Just as it is not the fault of TCP/IP, or its 'downfall', that it is able to transmit 'evil data', it is not Bitcoin's fault what vandals sometimes write on it.
So while the issue may or may not be sensationalized, writing ignorant and wholly incorrect commentary is not the antidote.
The problem is that such "evil" messages can be broadcast globally without the ability to remove them. A dollar bill with a message on it can be taken out of circulation; the bitcoin blockchain can't be reset without major chaos ensuing.
It's not practical to shut down everyone with a bitcoin database any more than it's practical to raid every server with wikileaks data. If they're going to declare this nuclear war on bitcoin it's not going to be on the basis of some piece of data which by the point it's in the blockchain is out of the bag anyway.

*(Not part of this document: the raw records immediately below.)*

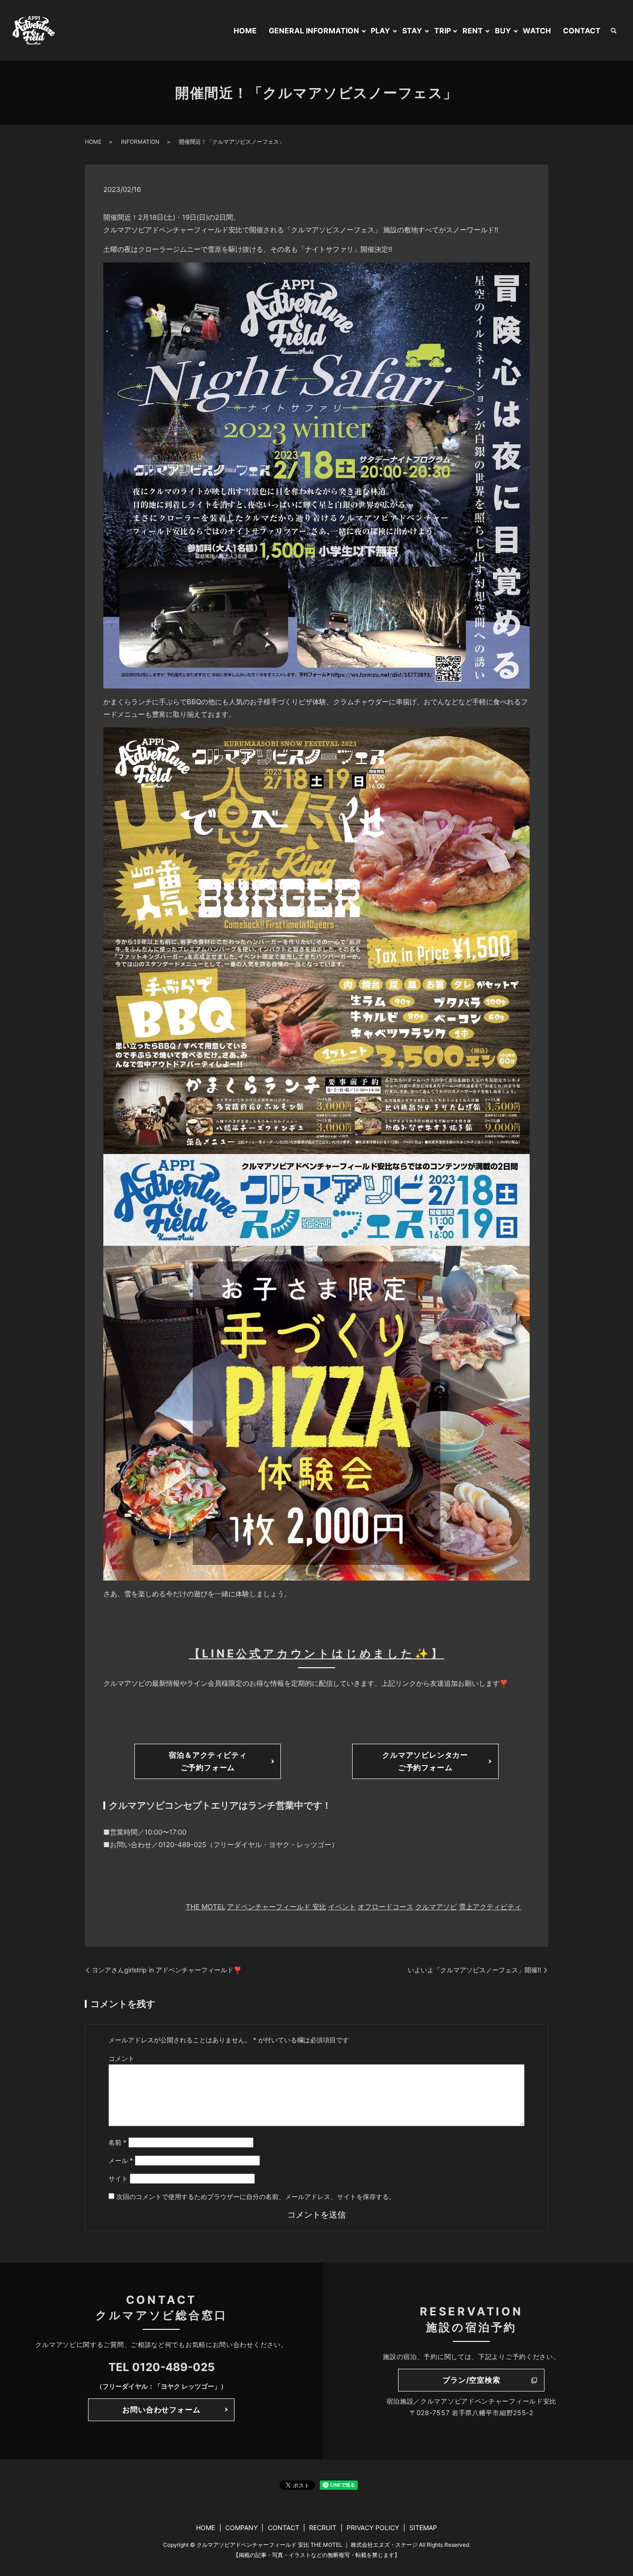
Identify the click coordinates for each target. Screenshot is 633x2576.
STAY (412, 30)
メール (120, 2160)
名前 (117, 2142)
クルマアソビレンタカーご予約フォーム (425, 1761)
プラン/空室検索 (471, 2380)
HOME (245, 30)
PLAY (380, 30)
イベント (342, 1906)
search (613, 31)
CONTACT (582, 30)
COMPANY (241, 2527)
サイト (118, 2178)
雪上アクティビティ (490, 1906)
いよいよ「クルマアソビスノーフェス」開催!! (474, 1970)
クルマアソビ (436, 1906)
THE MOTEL (205, 1906)
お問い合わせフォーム (161, 2409)
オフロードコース (385, 1906)
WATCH (537, 30)
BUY (503, 30)
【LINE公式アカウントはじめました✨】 (316, 1653)
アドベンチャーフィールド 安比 (276, 1906)
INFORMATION (140, 141)
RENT (472, 30)
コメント (121, 2058)
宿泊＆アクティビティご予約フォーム (208, 1761)
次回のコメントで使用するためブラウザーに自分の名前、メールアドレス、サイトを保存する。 (255, 2196)
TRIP (442, 30)
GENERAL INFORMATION (314, 30)
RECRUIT (322, 2527)
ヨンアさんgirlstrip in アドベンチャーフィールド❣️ (166, 1970)
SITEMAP (423, 2527)
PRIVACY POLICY (373, 2527)
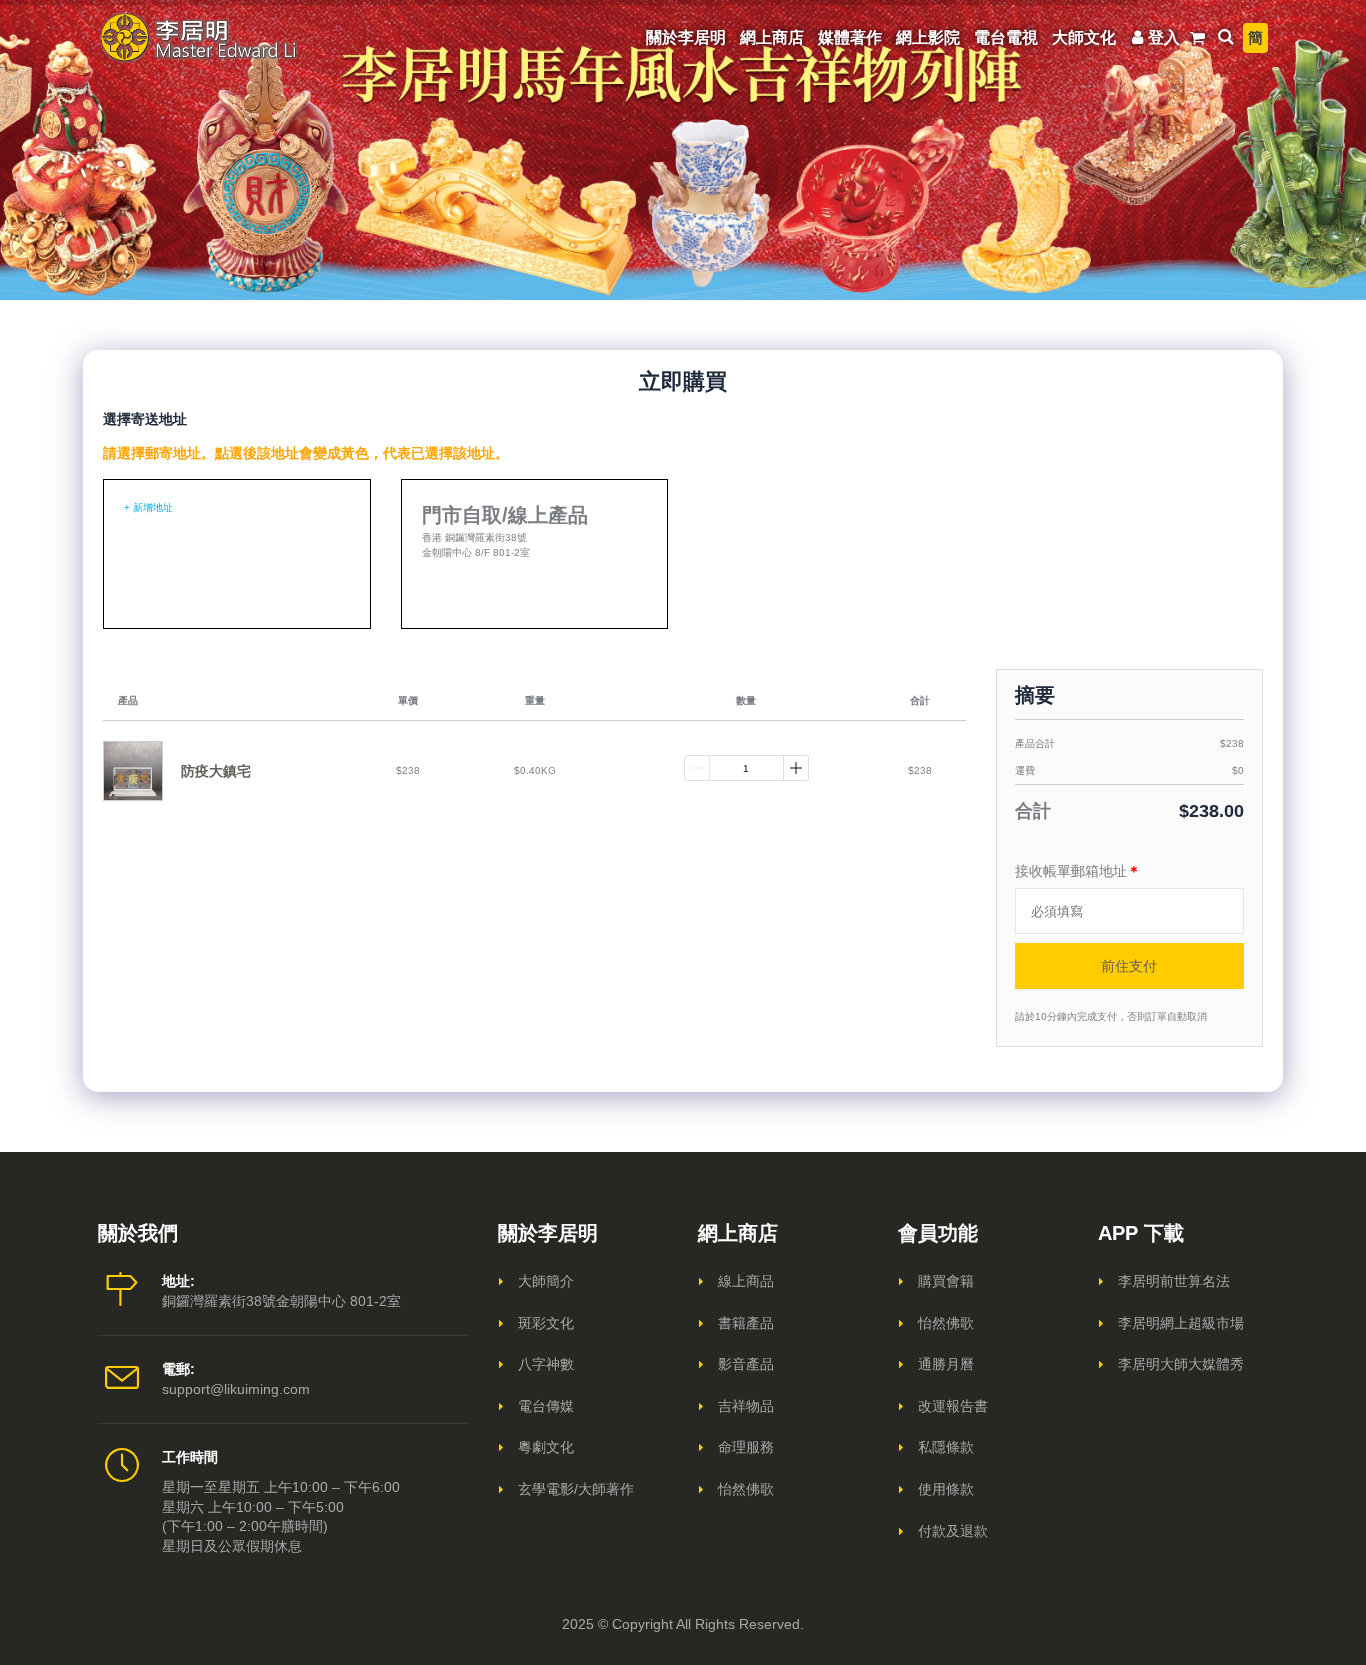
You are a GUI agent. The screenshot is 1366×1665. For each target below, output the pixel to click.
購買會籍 (946, 1281)
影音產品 (746, 1364)
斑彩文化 (546, 1323)
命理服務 (746, 1447)
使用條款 (946, 1489)
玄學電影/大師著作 (576, 1489)
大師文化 (1084, 37)
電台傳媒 (546, 1406)
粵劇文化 (546, 1447)
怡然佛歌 (746, 1489)
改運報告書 (953, 1406)
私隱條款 (946, 1447)
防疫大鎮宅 (216, 771)
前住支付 (1129, 965)
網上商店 (772, 37)
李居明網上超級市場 (1181, 1323)
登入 (1164, 37)
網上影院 (928, 37)
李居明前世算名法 (1174, 1281)
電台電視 (1006, 37)
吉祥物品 (746, 1406)
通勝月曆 (946, 1364)
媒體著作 (850, 37)
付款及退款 (953, 1531)
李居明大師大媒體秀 (1181, 1364)
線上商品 (746, 1281)
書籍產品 (746, 1323)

Obviously that's absurd, but where do you draw the line? You need specialized software and the 32 byte transaction ID in order to extract the data.
What other permanent public records could be manipulated like this?
US legal system is based on intent so it's kind of pointless.
~/.bitcoin/blocks $ ls | xargs strings -n 20 | tee ~/Downloads/hiddenblockchain.txt
https://en.bitcoin.it/wiki/Original_Bitcoin_client/API_Calls...
Are they just sending coins to an invalid address (their string)?
I mean, you can verify that you are who you say you are simply by using your private key to sign a message; I would think a comparable process would work for this.
EDIT: Facepalm; you're hashing the public key. You don't need to hide that. See my comment below.
The Bitcoin address is just some chain of hashes (and a checksum) applied to the public key. To prove that the address IS actually output from the hash functions [and not spam], simply provide the public key along with it. Of course, you might say that is way too much data for the blockchain to handle. So you only limit the requirement of providing the public key to "suspicious" transactions. What constitutes a suspicious transaction could be a matter of debate, but I imagine it could be done, and it would avoid the problem of a Bitcoin's value depending on its ancestry.
Sounds like an airtight case.
Has spam appeared yet? Because you know that is next.